* _Tasks_
A: Answer these questions using the passage about Andy Castiglione, one line each:
(i) In what year was the Naval Academy catalog that inspired him printed?
(ii) Which school did his older sister choose instead of the academy?
(iii) Who is the academy superintendent quoted in the passage?
B: Using the passage about Andy Castiglione, explain in one to three sentences why a Naval Academy catalog was in his family's home when he was a boy.
C: Pick up the passage about Andy Castiglione after its last sentence and keep writing it.

* _Passage_
- - - - - - -

Castiglione grew up playing with GI Joe action figures and fishing from oceanfront jetties with his best friend, his grandfather. They influenced his naval aspirations.

But his real inspiration came from a 1986 Naval Academy catalog a recruiter left after visiting his older sister, who briefly considered the academy. She chose a far different path -- Yale -- but Andy, age 8, held tight to the catalog, poring over pictures of pilots, scuba divers and men crawling through mud. He still has the dogeared booklet.

Castiglione's parents said they never imagined that a son of theirs would catch what they call "the bug." Yet, while they've supported him and are proud of him, they realize "there's a whole piece of his world that we don't belong in," Rosalind Castiglione said.

Andy said that was the point: to distinguish himself from his family, and "carve my own little existence."

"This is my world," he said. "This just seemed like a place that was for me."

Just right for the time

According to his superiors, he was right. His attributes as a philosopher-soldier are precisely what the academy -- and the military services -- want these days.

"I find Andy to be a very thoughtful person, very contemplative," said Adm. Charles R. Larson, the academy superintendent, who was the top midshipman of his class 40 years ago. "He's not a cheerleader type. He's the leadership-by-example type of guy."

- - - - - - -

* _Source excerpt_

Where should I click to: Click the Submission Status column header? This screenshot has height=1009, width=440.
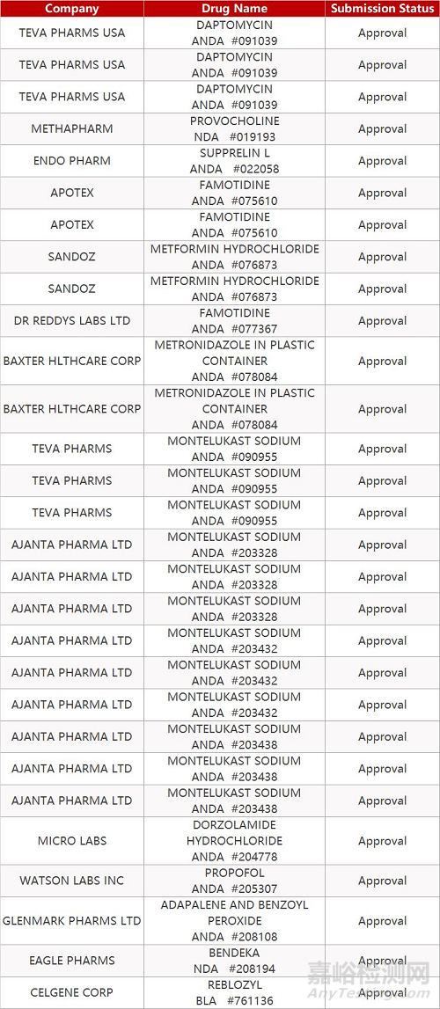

- - - - - - -

* _Responses_
A:
(i) 1986
(ii) Yale
(iii) Adm. Charles R. Larson

B: A recruiter left the catalog after visiting Andy's older sister, who briefly considered attending the academy. She went to Yale instead, but Andy, then 8, kept the catalog.

C:
Each fall and spring, a panel of school officials taps the person it considers the elite of the elite to serve as the semester's brigade leader (the student body is called the brigade).

In years past, said current and former midshipmen, many brigade commanders were "peacocks," drunk on the power of their rank. Surveys found a low regard among midshipmen for such leaders, prompting academy officials to seek a new standard of leadership.

"Our goal is to develop more enlightened leaders," said Rear Adm. Gary Roughead, the academy commandant (similar to a dean of students), who was brigade commander in 1973.

But when Castiglione landed in Annapolis in 1994, some observers felt the academy was adrift. Midshipmen were getting arrested and caught cheating on exams. Larson arrived for a second term as superintendent, bent on erasing the scandal-battered image and raising morale.

He did it partly by taking away some student liberties, but at the same time by giving students more responsibilities -- more opportunities to lead.